Persons with mental illness must at the outset be acknowledged as part of their families and communities. Facilitating access to treatment is a necessary next step. However, care does not end merely with offering biomedical solutions, but calls for supportive measures that can help individuals concerned to progress towards their aspirations and goals in life. Opportunities for transformation should be doggedly offered. An effective way of doing this would be to reconnect persons with mental illness to their rightful access to resources, thereby renewing their sense of well-being.
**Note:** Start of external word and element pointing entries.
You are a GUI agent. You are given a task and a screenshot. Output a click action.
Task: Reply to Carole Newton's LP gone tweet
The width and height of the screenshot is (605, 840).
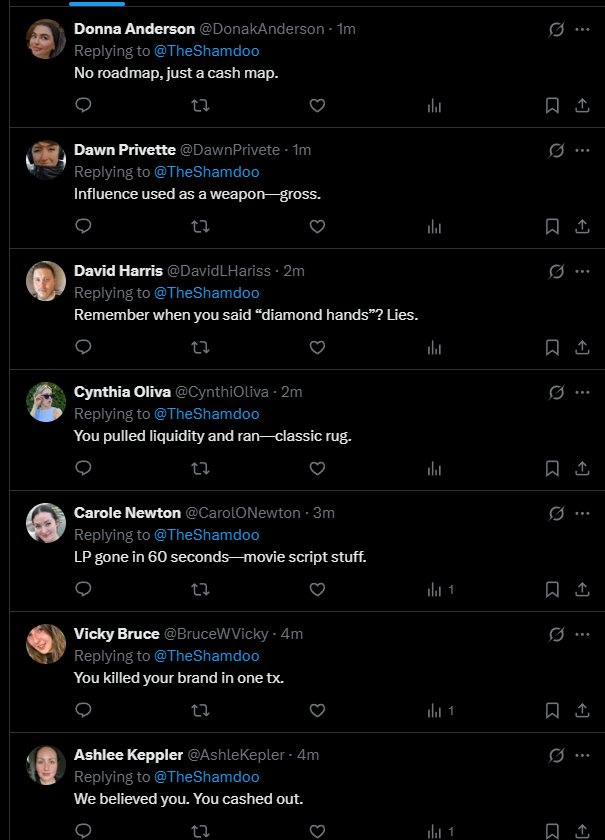click(84, 589)
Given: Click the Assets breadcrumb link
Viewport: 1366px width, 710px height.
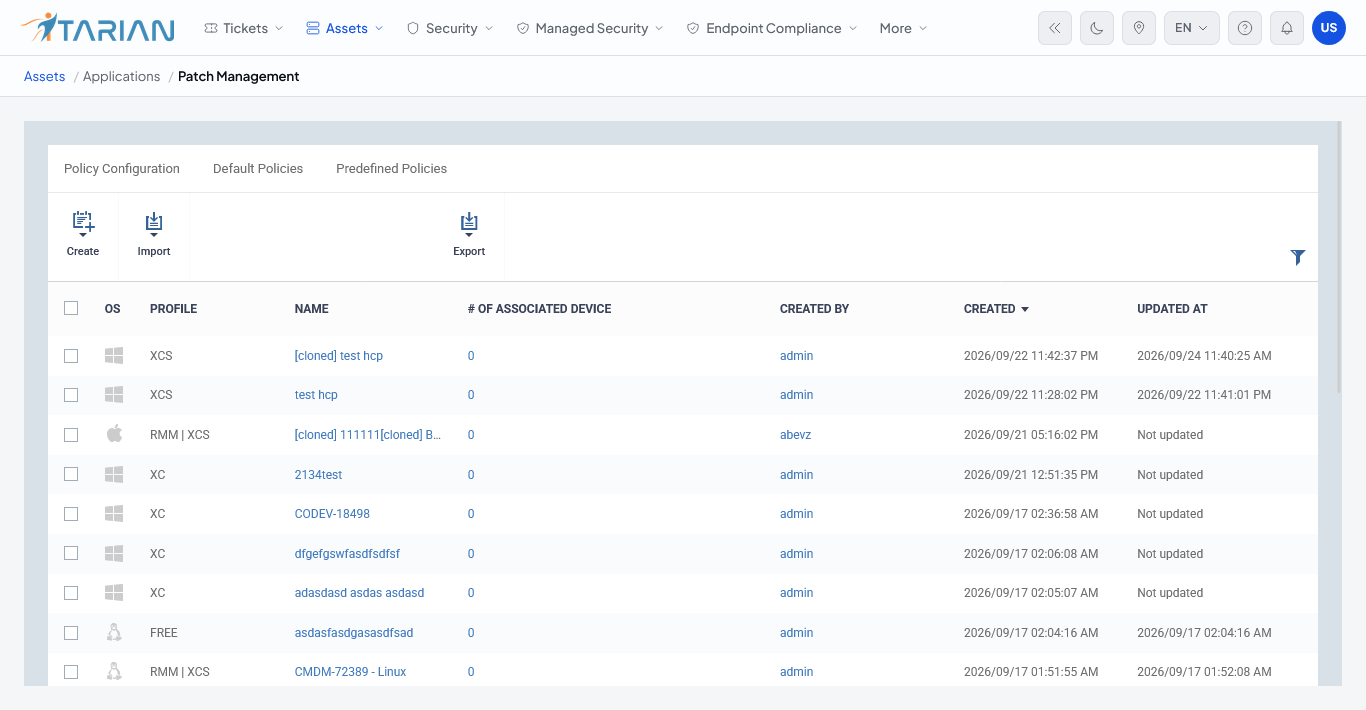Looking at the screenshot, I should tap(45, 76).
Although most government hospitals offer mental health treatment services, these alone are inadequate for improving quality of life. Counseling facilities need to be allied with skill development initiatives – along with housing and employment opportunities that would allow people with mental illness to participate more fully in their communities.

Every person should be offered the chance to resume the education or work that they may have had to discontinue during a period of serious illness. Both public and private organizations must provide employment opportunities for people with mental illness. Reservations are needed in government jobs; it may also be worthwhile to make concerted efforts for a specific quota  in private institutions. Regular employment and an assured income are known to help instill confidence. Besides, when they are no longer perceived as “burdensome” dependents, people with mental illness would be able to live with greater respect from both family and society.

 

Building different types of care into Mental Health systems

Access to housing needs considerable work. Legal action against those who discriminate against the mentally ill also must be pursued resolutely. Those without designated carers or places to stay – people who are homeless, or living in shelters – need to be acknowledged as a critical subgroup requiring greater attention. Social entitlements such as voter IDs, ration cards, banking facilities, and easy access to pensions should be made available. Carers, too, need to be offered jobs in the system if the person they are caring for is indisposed because of a serious mental illness. If carers are employed at minimum wage or unemployed, this can result in extreme impoverishment that may affect recovery. Hence mental health systems need to develop work options for such carers, to allow a better standard of living and quality of life. Many people with mental illness belong to social strata that are below the poverty line, and must be offered all rightful social care options and subsidies. Facilitating employment alongside care for people with mental illness can play a major role in their recovery. Supporting people with mental illness to return to work can help eradicate the pejorative tag of “mad”, thereby paving a way for them to return to ordinary, everyday life.



 

Mental illness does not arise or exist in a vacuum divorced from the individual’s environment.